As earnings season begins to ramp up, this week includes reports from a handful of closely watched tech darlings. Three companies worth watching are electric-car maker Tesla (NASDAQ:TSLA), social media giant Facebook (NASDAQ:FB), and iPhone-maker Apple (NASDAQ:AAPL).
All three growth stocks have seen their shares soar over the past 12 months. Can the three Wall Street darlings live up to high expectations?
We already know Tesla had a good first quarter as far as vehicle deliveries go. The company delivered a record 184,800 vehicles during the period, up 109% year over year. The big question for investors, however, is how these strong sales translated to the electric-car maker’s financials.
Analysts, on average, expect Tesla to report 72% revenue growth and non-GAAP earnings per share of $0.79, up from $0.23 in the year-ago period.
Tesla is scheduled to report its first-quarter results after market close on Monday, April 26.
Reporting a few days later, on Wednesday, April 28, is Facebook. Shareholders will look for strong growth in the company’s top line as advertisers ramp up spending to capitalize on a reopening economy.
In Facebook’s fourth quarter of 2020, revenue rose 33% year over year, an acceleration from 22% growth in the prior quarter. Facebook management said in its fourth-quarter earnings call that it expects its first-quarter revenue growth rate to either remain at about 33% or even modestly accelerate.
Analysts, on average, expect Facebook to grow revenue about 33% year over year, with earnings per share increasing from $1.71 in the year-ago period to $2.36.

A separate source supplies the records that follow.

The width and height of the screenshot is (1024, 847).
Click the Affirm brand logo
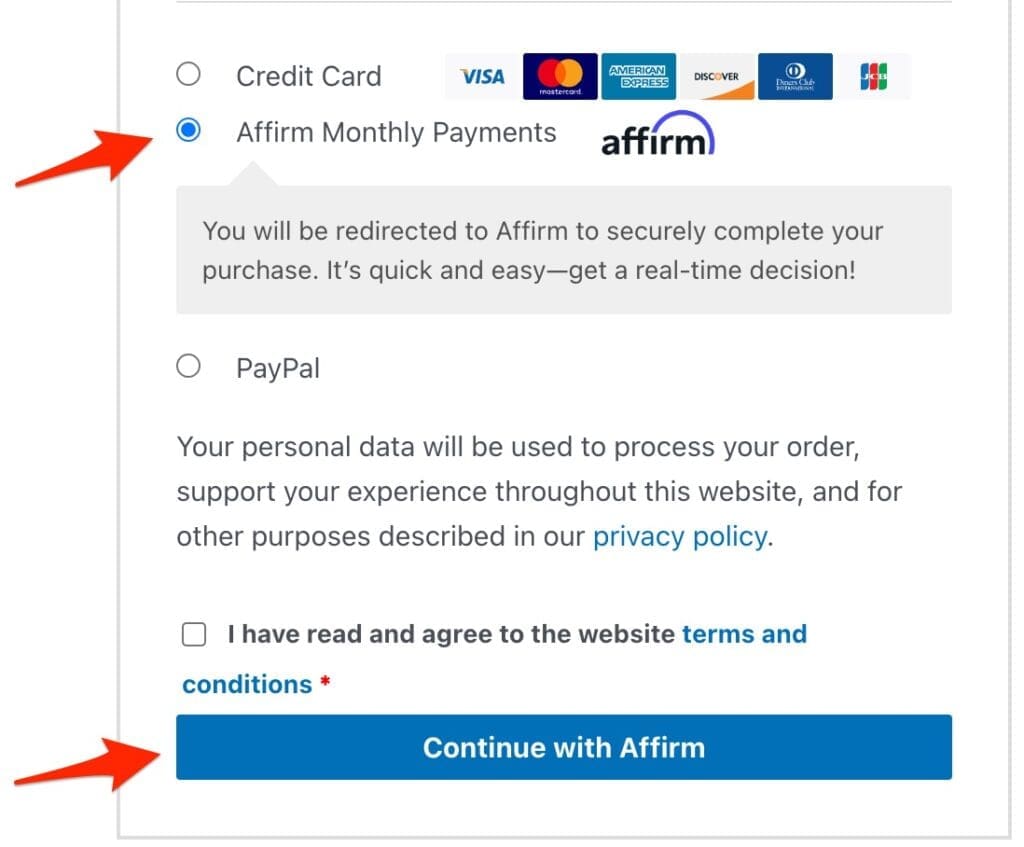pos(658,134)
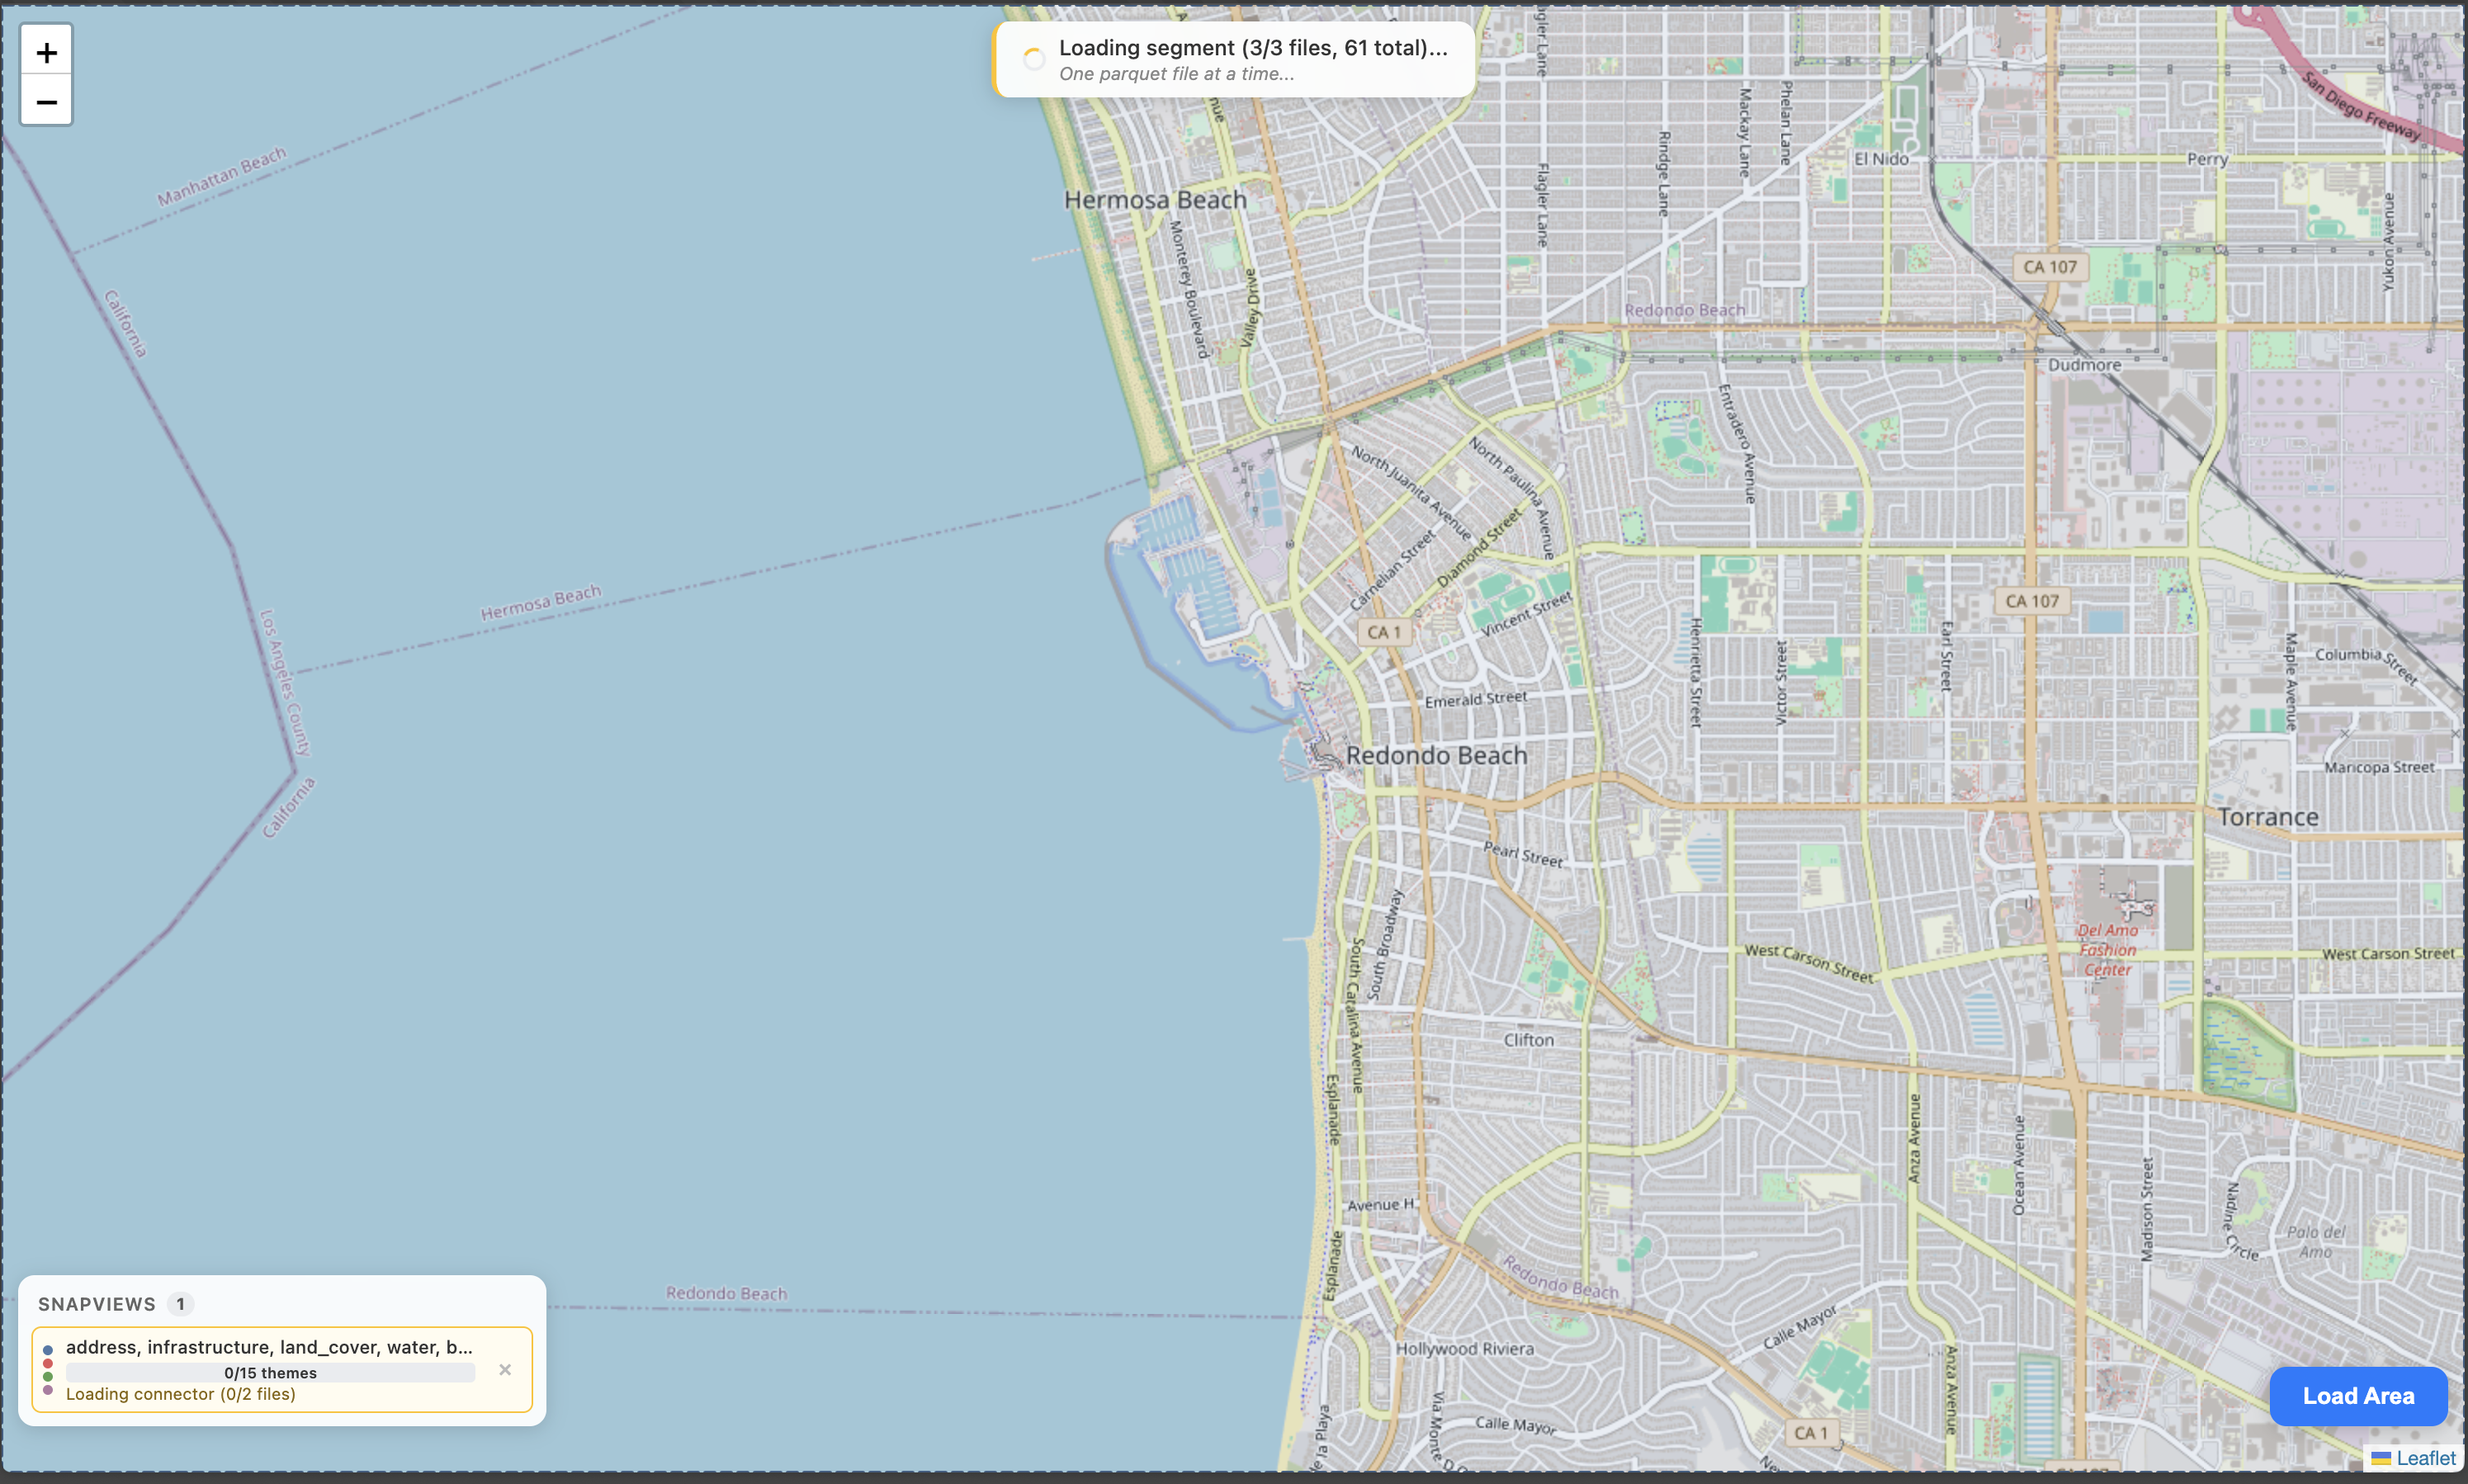Screen dimensions: 2468x1484
Task: Dismiss the snapview with the X button
Action: click(505, 1369)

Growth expectations for Apple during the company’s second quarter of fiscal 2021 are high. But much of this expected growth is simply due to the iPhone-maker’s easy year-ago comparison. During the first three months of 2020, Apple’s business faced both supply and demand challenges as COVID-19 hit China. Revenue during the period only increased 1% year over year and earnings per share rose just 4%.

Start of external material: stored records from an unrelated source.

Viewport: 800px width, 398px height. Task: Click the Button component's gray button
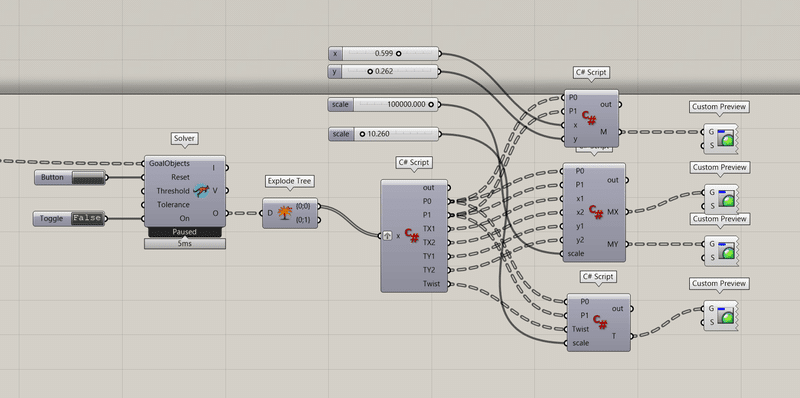click(x=88, y=177)
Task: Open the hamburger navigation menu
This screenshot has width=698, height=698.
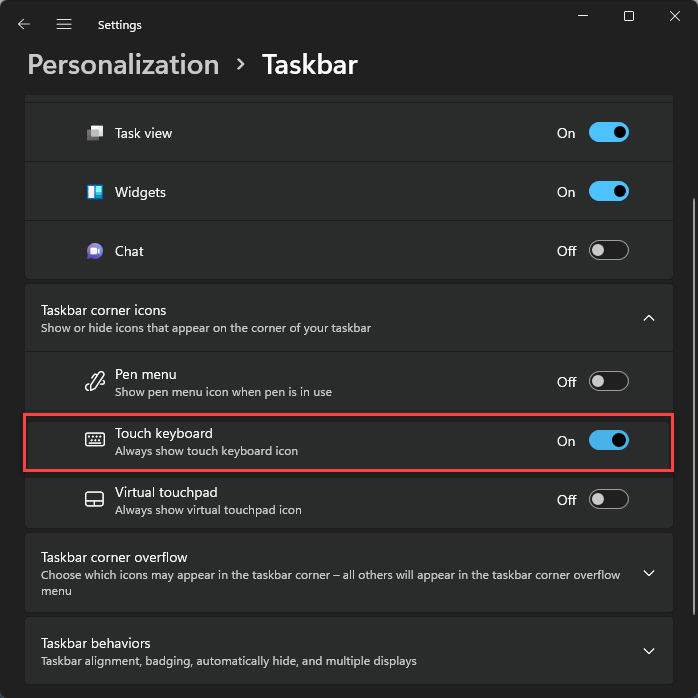Action: tap(64, 24)
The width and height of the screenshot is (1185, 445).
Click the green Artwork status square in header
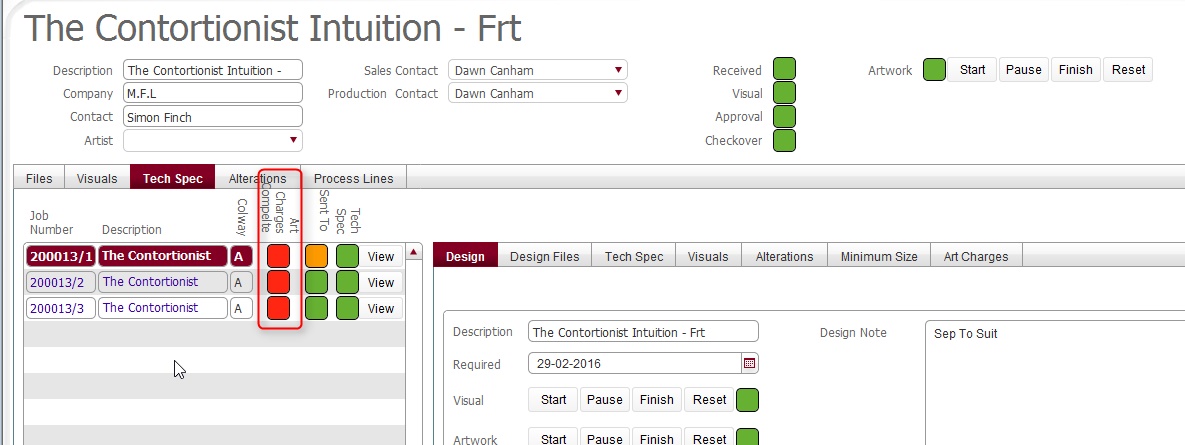(934, 70)
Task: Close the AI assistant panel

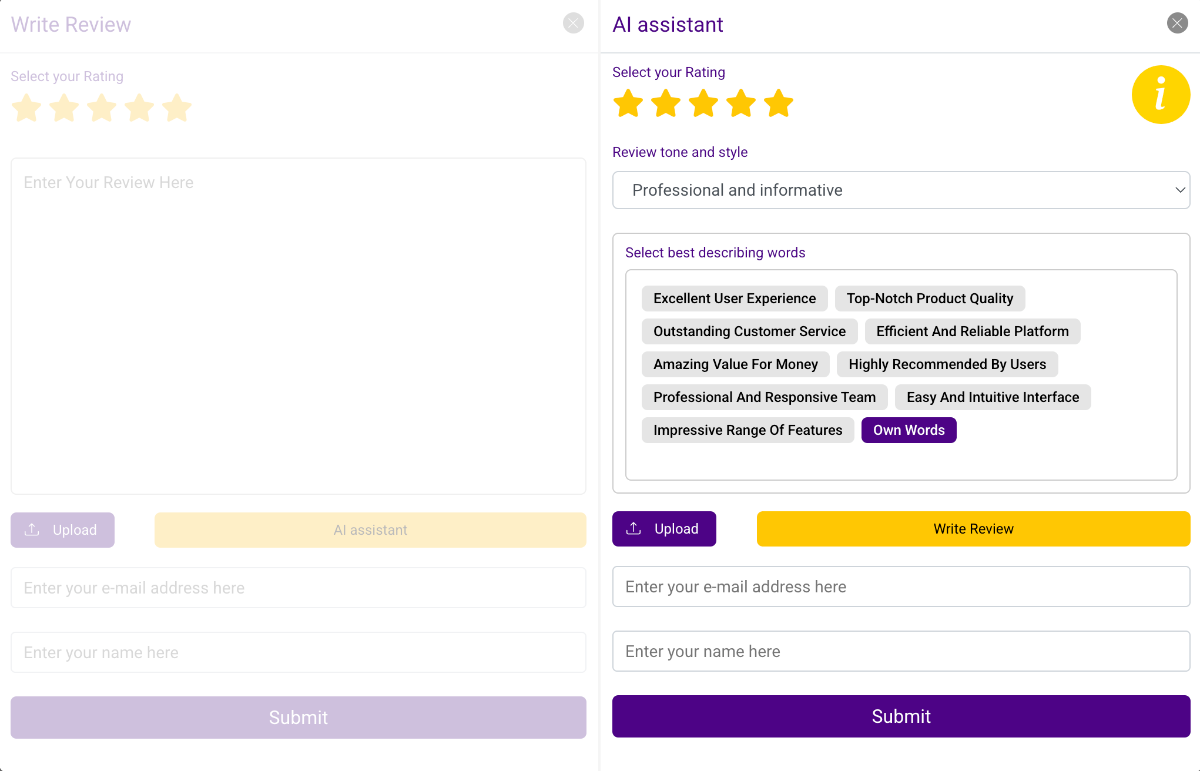Action: [x=1176, y=22]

Given Apple’s easy year-ago comparison and the company’s broad-based business momentum across all product segments and geographies, the consensus analyst estimate is modeling for Apple’s revenue and earnings per share in fiscal Q2 to increase 32% and 53%, respectively.

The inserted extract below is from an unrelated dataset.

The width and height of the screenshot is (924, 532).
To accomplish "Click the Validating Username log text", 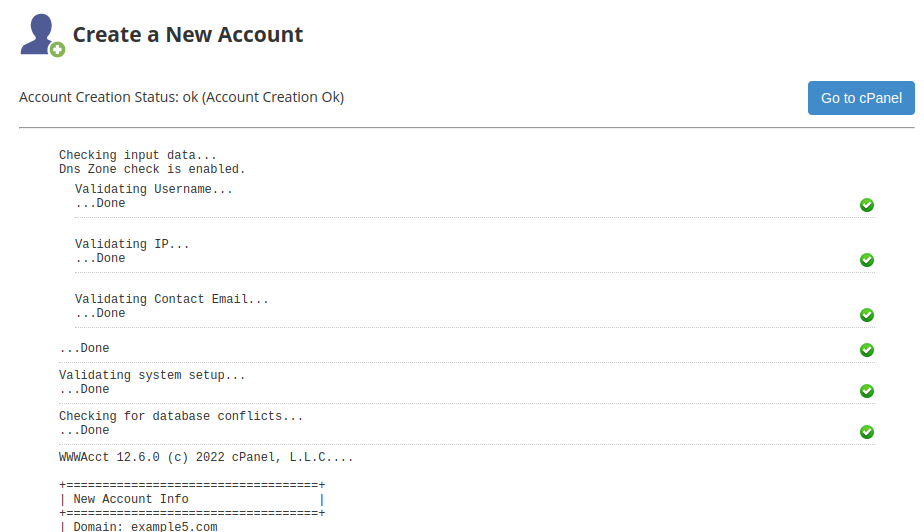I will pos(153,189).
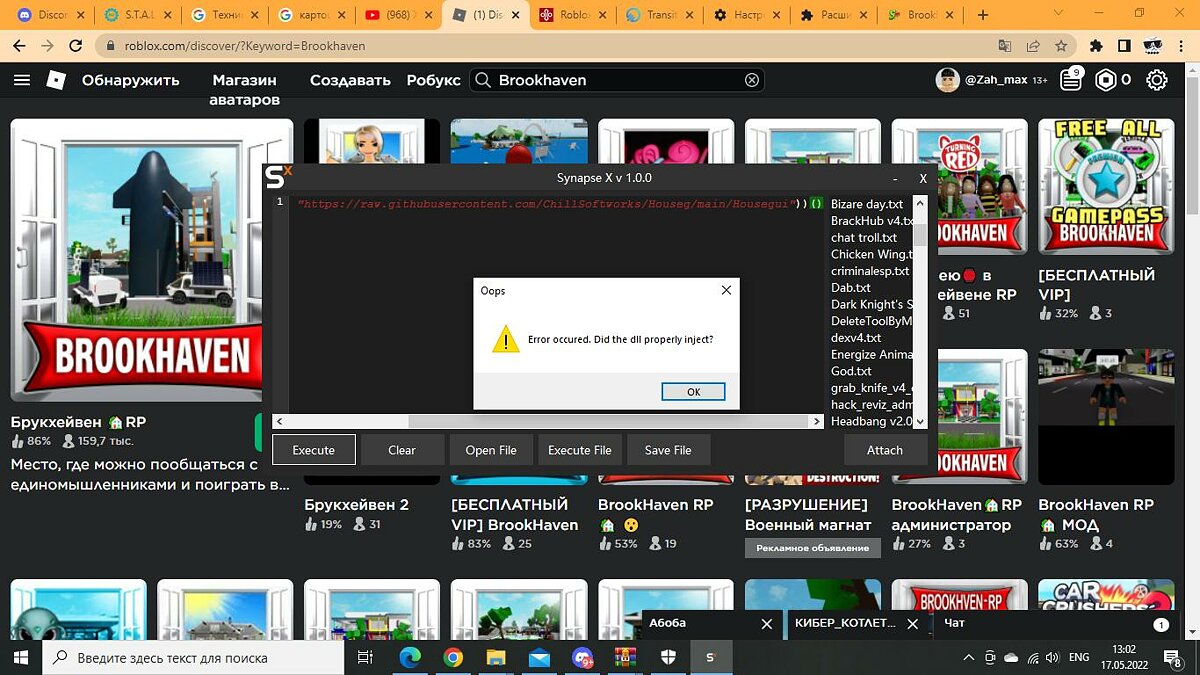Show hidden system tray icons
The height and width of the screenshot is (675, 1200).
(x=968, y=657)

Another key area Apple investors should check on is the company’s services segment, which is becoming increasingly important as it grows as a percentage of Apple’s total revenue. The segment, which includes revenue from the App Store, Apple’s subscription services like Apple Music and Apple TV+, and other recurring revenue sources, saw its revenue grow 16% year over year. Investors should look for similarly strong growth (if not even stronger) in this key segment in fiscal Q2.